# Stopover near Goodwood



## cello297 (Apr 25, 2008)

Please can anyone help with a suggestion. Thank you


----------



## bognormike (May 10, 2005)

when do you want to do a stop? And are you looking for a wild spot or just a site?


----------



## cello297 (Apr 25, 2008)

The night of the 17th july; either a campsite or wildcamping.


----------



## tramp (May 25, 2005)

hi
great wild camp site opposite the rear of the racing stands in the car park with the narrow enterance. 

very quite at night with views over the downs , also further down the road towards petworth end parking in the woods.

tramp


----------



## locovan (Oct 17, 2007)

Caravan Club Site, Goodwood Racecourse, Singleton, Chichester, PO18 0PX Tel: 01243 774486 Fax:
Wrong info sorry


----------



## bognormike (May 10, 2005)

I don't think it's CC mavis? Owned & run by the estate, surely?

Try this in the triangle on the singleton road just over the hill

http://maps.google.co.uk/maps?ie=UTF8&ll=50.894913,-0.750589&spn=0.023062,0.084543&z=14

not sure if that's working properly to highlight the location - google maps is playing up on my laptop!
or go along Selhurst Park Rd and try at the junction of the Chichester - Petworh road - a large open area tucked away. (I think that also mentioned by Tramp!)

CCC have a site at Graffham over the hill - about 10 mile away, or Slindon to the East about 6 miles. There are also a few wild opportunities around Graffham.


----------



## locovan (Oct 17, 2007)

### Supplied data
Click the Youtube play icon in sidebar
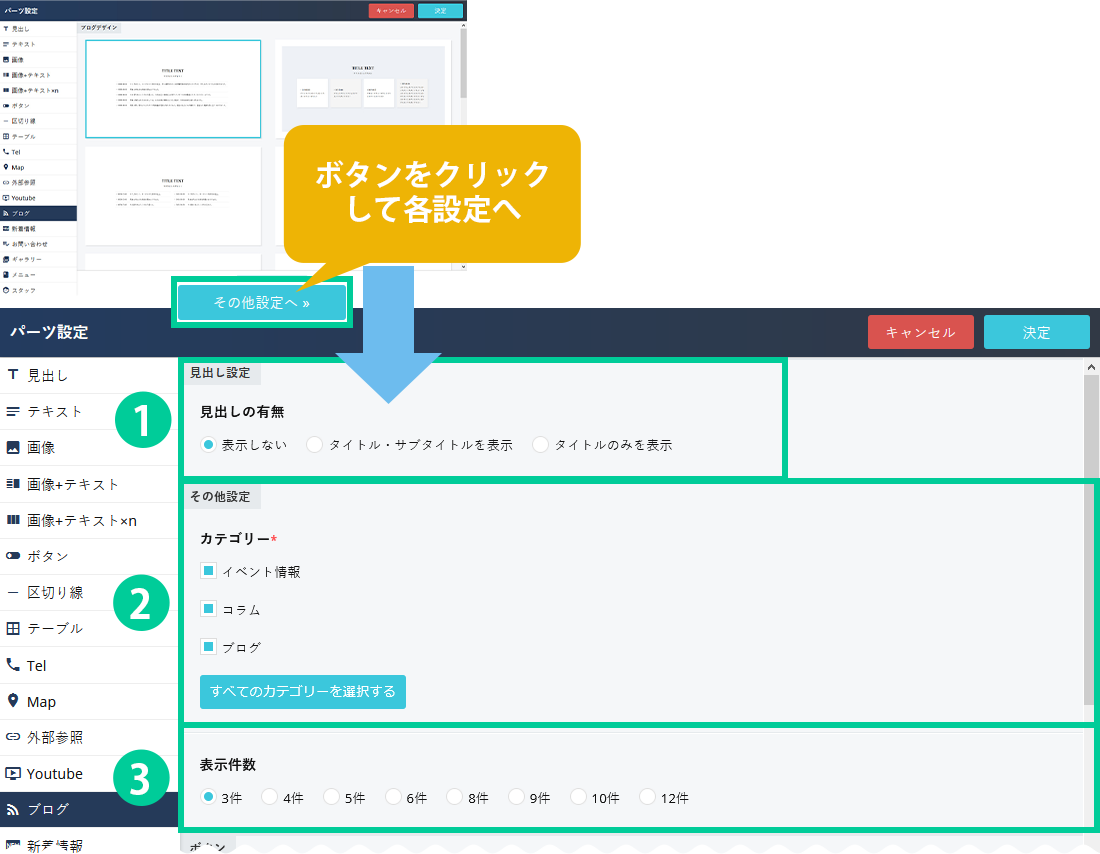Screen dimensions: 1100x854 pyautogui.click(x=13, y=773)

---

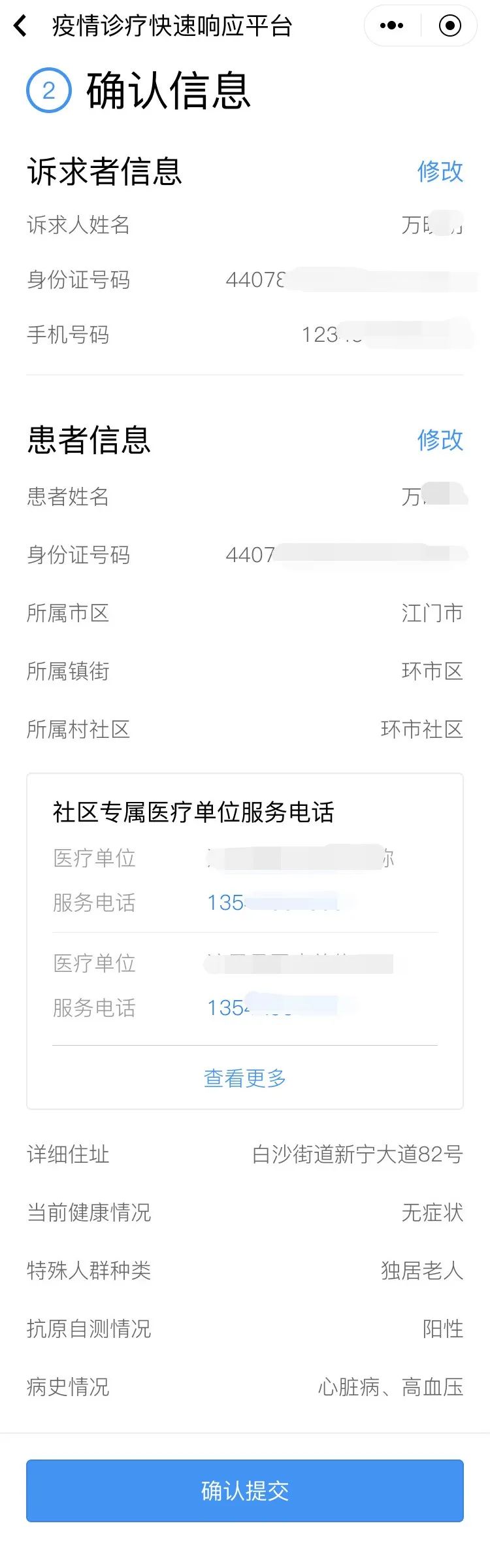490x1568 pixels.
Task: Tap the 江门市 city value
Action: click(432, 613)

--

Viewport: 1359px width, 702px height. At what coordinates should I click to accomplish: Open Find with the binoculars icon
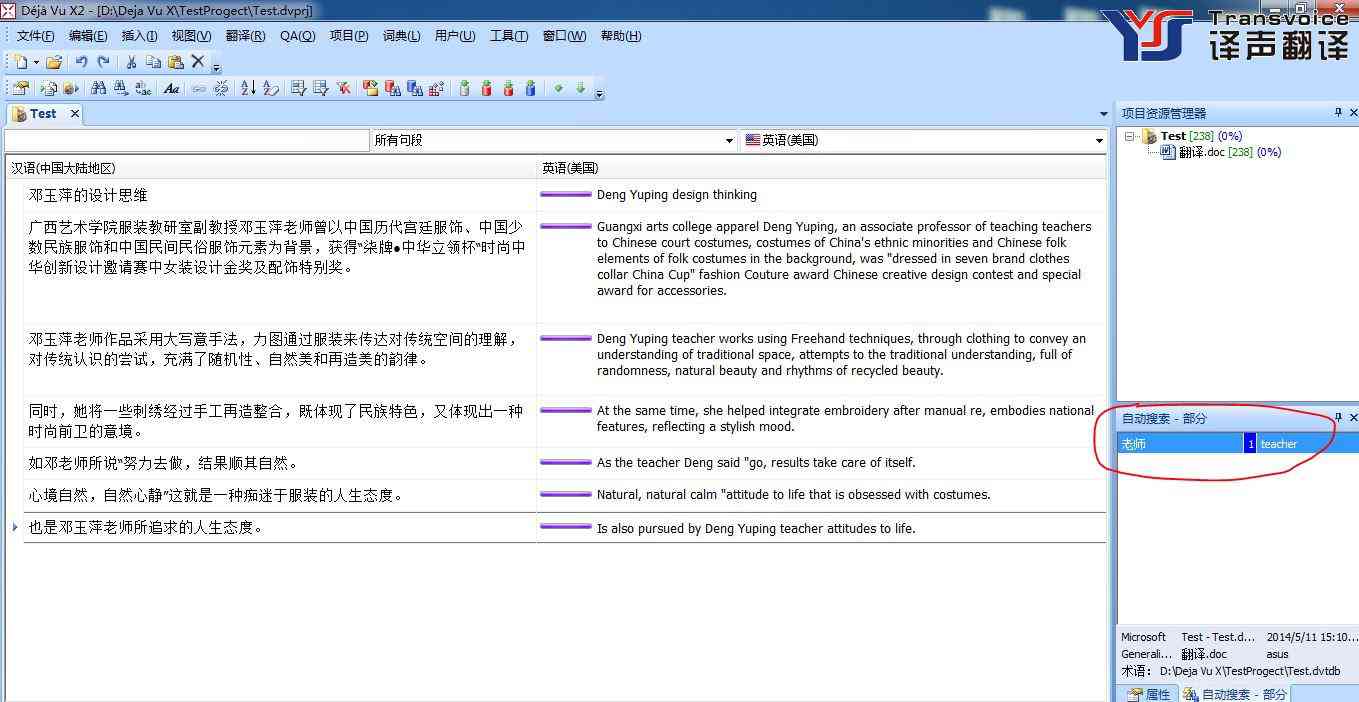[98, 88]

### What the task requires
In the forum thread about a stopover near Goodwood, how far away is the CCC site at Graffham said to be?

### Answer below
About 10 miles.